◆ **WORK TO COMPLETE**
Copy the material verbatim, starting at the line that contains "This screenshot has height=689, width=1224." and ending after the line that contains "click(30, 246)", with both of those lines included.

◆ **RECORDED DATA**
## Start
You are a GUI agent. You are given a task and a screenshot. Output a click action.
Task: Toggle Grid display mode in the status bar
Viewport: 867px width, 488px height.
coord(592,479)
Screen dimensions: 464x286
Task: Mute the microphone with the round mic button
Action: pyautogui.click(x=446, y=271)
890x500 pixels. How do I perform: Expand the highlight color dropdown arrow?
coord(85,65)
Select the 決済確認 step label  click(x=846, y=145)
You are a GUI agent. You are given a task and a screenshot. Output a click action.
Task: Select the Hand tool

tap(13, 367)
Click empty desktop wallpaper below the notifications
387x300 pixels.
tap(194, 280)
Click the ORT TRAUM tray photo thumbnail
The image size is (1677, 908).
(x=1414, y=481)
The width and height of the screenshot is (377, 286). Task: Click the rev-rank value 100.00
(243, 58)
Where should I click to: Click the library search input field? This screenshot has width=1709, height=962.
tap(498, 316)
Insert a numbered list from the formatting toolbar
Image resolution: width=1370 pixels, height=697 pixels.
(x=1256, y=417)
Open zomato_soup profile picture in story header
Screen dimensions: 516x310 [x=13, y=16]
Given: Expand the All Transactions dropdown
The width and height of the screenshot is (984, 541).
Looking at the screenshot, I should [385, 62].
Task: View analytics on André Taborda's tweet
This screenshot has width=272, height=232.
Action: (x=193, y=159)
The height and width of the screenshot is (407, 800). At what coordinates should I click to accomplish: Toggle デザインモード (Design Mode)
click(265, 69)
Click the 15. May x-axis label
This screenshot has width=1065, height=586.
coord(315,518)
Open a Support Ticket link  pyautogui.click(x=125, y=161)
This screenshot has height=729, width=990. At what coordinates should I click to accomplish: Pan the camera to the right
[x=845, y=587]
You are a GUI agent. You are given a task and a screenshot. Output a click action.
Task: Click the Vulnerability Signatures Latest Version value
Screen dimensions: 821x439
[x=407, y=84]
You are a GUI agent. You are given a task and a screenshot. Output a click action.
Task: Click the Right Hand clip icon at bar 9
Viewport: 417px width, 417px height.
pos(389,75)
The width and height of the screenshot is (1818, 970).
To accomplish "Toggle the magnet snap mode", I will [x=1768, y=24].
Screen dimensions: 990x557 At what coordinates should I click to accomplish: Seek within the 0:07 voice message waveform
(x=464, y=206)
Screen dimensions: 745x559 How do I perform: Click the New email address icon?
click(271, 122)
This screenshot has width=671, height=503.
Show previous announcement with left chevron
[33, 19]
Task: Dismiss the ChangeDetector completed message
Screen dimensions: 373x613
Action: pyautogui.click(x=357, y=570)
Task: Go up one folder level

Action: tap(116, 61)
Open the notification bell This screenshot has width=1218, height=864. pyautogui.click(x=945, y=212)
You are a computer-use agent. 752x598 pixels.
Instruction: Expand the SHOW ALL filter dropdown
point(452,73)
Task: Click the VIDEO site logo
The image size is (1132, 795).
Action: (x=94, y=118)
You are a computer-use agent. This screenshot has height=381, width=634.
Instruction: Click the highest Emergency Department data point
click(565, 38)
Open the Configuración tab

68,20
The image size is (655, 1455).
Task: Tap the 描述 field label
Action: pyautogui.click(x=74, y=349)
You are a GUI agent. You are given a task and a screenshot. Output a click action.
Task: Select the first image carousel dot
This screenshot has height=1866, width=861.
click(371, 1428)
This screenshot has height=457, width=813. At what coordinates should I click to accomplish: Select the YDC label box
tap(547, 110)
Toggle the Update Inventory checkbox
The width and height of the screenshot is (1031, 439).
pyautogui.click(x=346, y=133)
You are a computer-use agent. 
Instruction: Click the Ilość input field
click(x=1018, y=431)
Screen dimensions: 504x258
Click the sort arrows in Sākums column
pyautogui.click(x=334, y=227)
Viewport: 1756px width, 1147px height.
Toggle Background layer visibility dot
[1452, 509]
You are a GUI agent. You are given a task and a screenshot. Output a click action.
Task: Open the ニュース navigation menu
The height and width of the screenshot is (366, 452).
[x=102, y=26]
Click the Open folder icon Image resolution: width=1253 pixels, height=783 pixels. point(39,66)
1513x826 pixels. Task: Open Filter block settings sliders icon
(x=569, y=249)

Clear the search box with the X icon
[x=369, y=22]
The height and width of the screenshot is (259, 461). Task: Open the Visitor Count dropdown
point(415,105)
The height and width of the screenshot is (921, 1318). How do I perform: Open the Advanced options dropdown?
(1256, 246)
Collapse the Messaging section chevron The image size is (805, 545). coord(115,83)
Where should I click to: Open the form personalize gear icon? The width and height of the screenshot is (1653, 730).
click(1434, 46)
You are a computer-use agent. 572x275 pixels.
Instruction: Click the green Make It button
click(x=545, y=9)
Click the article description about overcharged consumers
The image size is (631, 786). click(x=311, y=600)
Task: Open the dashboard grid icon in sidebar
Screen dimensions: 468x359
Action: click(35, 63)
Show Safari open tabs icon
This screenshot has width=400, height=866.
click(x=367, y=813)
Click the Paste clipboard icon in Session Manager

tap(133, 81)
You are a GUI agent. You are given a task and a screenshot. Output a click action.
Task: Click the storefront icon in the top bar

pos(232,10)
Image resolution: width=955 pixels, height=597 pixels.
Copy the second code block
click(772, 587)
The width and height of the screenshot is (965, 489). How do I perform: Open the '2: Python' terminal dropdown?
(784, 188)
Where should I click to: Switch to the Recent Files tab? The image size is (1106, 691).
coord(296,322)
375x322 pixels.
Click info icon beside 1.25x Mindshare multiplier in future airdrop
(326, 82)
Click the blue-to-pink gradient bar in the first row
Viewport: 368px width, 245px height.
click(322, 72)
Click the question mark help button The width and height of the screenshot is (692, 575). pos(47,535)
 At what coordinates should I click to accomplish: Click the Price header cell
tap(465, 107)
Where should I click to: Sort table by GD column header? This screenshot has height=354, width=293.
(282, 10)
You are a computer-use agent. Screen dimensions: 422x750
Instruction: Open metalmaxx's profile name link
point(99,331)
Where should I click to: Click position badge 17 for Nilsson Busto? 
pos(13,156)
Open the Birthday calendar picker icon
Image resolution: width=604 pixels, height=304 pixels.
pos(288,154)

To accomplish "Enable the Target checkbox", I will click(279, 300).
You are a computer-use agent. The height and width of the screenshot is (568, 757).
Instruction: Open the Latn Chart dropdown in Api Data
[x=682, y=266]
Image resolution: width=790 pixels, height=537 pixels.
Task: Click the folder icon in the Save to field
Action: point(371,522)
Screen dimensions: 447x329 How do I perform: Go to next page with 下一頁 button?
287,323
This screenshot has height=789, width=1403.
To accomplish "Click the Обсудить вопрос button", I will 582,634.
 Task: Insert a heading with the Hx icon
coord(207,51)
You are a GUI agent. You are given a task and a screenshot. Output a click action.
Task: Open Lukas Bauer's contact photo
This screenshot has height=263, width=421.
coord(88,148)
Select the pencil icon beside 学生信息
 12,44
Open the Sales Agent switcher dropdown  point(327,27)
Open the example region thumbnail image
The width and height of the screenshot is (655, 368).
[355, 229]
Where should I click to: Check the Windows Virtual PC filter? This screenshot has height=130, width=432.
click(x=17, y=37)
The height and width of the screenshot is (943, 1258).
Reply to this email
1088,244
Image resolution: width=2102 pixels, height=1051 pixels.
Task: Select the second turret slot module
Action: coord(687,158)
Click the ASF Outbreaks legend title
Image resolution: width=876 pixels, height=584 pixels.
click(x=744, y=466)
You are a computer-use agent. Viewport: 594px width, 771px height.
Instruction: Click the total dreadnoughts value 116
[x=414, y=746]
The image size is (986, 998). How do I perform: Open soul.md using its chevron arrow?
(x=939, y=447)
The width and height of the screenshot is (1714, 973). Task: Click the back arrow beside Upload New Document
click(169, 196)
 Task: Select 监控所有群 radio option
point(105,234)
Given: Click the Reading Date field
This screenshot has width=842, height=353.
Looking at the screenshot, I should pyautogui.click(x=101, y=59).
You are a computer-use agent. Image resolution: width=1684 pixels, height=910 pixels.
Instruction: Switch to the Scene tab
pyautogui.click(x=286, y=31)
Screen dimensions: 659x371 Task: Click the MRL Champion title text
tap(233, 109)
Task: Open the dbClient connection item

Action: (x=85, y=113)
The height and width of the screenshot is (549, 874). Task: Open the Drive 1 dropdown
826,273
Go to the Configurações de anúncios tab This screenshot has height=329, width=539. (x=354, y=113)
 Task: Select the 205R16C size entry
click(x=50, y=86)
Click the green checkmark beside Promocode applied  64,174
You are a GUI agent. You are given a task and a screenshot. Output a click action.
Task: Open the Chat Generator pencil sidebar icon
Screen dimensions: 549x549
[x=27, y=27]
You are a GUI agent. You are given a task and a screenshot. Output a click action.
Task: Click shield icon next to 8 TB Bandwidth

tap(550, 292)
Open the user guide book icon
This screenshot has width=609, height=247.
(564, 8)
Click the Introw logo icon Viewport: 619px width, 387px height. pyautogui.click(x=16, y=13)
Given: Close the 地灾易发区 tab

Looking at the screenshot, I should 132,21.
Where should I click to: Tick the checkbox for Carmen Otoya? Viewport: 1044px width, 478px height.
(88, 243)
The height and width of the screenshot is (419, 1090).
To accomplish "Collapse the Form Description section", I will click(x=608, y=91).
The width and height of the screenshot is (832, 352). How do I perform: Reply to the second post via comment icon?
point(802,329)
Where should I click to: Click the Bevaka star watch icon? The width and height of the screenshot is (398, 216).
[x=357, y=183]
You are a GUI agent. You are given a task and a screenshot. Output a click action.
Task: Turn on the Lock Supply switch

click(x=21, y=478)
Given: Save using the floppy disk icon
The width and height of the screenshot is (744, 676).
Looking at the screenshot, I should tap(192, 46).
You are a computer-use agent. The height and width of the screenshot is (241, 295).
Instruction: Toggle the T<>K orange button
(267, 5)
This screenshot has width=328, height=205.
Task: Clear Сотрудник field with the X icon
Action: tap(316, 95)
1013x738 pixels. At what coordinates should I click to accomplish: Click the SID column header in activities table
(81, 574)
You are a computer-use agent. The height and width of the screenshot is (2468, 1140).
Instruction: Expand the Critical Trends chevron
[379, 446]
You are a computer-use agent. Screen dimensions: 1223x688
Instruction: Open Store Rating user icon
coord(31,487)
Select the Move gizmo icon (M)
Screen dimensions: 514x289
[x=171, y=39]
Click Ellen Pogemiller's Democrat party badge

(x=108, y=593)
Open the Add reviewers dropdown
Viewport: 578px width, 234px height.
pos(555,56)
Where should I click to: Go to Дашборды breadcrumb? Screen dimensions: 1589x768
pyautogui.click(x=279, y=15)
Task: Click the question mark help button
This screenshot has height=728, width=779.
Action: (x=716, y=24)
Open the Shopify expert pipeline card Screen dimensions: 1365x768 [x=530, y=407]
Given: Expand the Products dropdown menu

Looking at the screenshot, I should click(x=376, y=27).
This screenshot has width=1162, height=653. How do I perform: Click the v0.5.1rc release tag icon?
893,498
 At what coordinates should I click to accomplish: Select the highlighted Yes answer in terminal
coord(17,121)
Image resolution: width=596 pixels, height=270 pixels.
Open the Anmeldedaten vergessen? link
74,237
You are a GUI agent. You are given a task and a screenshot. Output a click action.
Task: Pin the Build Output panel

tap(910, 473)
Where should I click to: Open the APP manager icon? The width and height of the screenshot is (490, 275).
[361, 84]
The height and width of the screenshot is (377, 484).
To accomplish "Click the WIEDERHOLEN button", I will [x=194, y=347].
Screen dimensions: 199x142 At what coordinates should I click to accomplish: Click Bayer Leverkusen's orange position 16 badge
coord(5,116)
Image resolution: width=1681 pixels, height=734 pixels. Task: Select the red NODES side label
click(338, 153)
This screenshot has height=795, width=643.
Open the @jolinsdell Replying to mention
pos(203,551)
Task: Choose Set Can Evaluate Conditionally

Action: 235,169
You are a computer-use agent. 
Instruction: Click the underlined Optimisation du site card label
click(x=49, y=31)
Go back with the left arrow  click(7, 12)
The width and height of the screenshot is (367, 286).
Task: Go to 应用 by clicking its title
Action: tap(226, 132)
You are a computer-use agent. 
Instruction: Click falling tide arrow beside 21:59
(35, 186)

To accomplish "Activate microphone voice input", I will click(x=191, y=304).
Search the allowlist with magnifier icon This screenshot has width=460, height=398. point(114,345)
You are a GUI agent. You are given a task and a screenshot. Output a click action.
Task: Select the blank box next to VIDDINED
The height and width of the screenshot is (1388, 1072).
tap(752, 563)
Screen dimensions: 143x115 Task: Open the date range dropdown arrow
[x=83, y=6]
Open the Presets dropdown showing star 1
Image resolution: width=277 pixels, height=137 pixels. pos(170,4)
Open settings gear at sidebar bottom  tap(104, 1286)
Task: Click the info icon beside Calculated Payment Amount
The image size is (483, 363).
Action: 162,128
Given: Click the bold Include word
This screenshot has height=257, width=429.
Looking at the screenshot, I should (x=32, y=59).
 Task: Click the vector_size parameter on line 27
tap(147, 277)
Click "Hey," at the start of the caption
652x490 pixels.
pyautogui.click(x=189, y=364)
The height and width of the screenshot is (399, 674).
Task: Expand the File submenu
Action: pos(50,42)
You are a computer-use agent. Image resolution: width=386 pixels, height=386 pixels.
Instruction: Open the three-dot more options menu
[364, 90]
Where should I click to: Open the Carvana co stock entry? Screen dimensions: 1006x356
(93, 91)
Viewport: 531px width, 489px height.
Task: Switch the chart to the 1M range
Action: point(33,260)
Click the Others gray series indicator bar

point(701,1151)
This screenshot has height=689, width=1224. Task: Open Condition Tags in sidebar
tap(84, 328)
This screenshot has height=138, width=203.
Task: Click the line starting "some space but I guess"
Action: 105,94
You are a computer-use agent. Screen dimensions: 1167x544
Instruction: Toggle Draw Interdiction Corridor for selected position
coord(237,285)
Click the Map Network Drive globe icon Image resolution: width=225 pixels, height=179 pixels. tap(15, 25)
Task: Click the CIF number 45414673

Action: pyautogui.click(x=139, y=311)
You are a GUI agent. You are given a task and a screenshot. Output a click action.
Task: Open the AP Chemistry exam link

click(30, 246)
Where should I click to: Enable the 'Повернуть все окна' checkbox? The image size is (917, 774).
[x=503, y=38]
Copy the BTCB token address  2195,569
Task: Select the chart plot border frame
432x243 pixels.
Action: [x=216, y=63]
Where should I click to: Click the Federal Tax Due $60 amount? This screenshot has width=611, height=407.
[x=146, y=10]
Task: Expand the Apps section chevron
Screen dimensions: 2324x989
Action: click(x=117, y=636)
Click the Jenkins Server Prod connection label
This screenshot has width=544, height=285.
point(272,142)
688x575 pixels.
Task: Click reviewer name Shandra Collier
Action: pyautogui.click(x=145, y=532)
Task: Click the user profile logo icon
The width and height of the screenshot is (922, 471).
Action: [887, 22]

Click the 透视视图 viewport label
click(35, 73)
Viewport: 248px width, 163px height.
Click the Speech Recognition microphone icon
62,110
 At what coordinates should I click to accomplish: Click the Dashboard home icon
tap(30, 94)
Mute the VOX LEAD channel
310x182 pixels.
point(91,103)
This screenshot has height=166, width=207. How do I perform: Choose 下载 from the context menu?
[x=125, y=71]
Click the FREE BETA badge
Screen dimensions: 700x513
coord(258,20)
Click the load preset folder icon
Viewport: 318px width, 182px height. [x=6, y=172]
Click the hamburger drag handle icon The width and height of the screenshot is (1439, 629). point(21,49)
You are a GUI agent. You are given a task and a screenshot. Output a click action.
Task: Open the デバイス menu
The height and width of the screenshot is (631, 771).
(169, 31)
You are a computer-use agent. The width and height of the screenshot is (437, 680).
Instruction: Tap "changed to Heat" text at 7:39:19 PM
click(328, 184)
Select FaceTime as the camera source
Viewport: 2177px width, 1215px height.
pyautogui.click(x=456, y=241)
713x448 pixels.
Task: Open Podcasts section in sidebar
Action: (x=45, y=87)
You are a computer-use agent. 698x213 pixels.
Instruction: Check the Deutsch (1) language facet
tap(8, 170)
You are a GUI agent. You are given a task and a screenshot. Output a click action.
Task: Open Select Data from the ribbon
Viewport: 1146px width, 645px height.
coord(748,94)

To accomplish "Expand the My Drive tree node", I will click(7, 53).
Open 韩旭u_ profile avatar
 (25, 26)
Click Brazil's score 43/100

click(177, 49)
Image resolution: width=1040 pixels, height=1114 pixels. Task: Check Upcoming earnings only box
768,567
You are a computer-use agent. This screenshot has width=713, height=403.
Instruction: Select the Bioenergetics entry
## End
◆ **SOLUTION BELOW**
This screenshot has height=689, width=1224. Task: Open Condition Tags in sidebar
tap(84, 328)
This screenshot has height=138, width=203.
Task: Click the line starting "some space but I guess"
Action: 105,94
You are a computer-use agent. Screen dimensions: 1167x544
Instruction: Toggle Draw Interdiction Corridor for selected position
coord(237,285)
Click the Map Network Drive globe icon Image resolution: width=225 pixels, height=179 pixels. tap(15, 25)
Task: Click the CIF number 45414673

Action: pyautogui.click(x=139, y=311)
You are a GUI agent. You are given a task and a screenshot. Output a click action.
Task: Open the AP Chemistry exam link

click(30, 246)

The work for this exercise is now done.